Stored data entries:
____
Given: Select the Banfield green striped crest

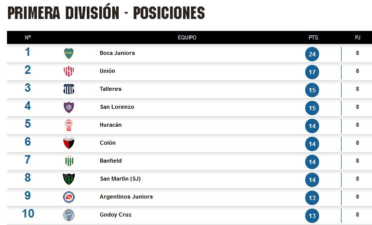Looking at the screenshot, I should (69, 161).
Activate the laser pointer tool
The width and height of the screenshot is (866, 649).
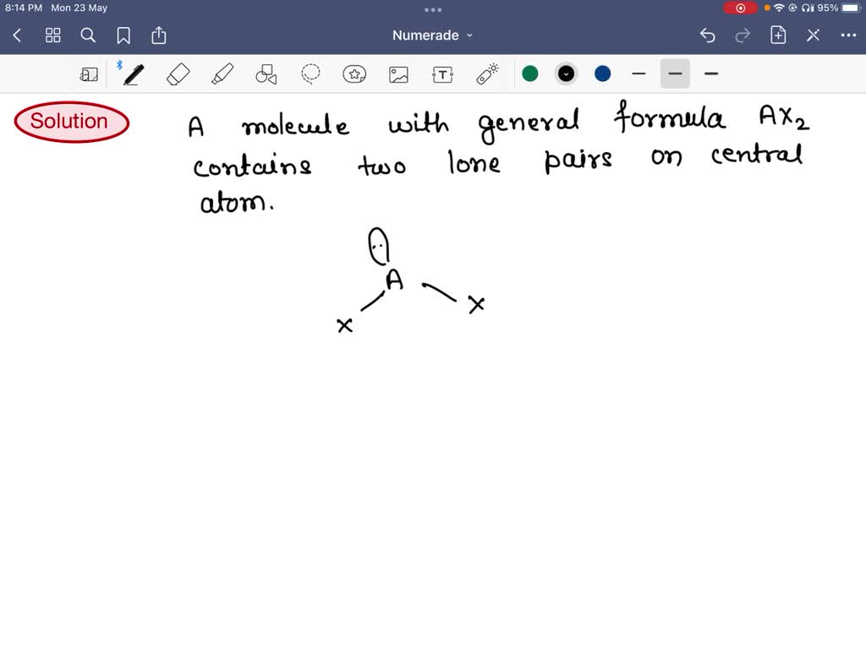coord(487,74)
____
Print every line above exactly as given, but not the pictures.

Given: Select the Banfield green striped crest

Looking at the screenshot, I should (69, 161).
Activate the laser pointer tool
The width and height of the screenshot is (866, 649).
coord(487,74)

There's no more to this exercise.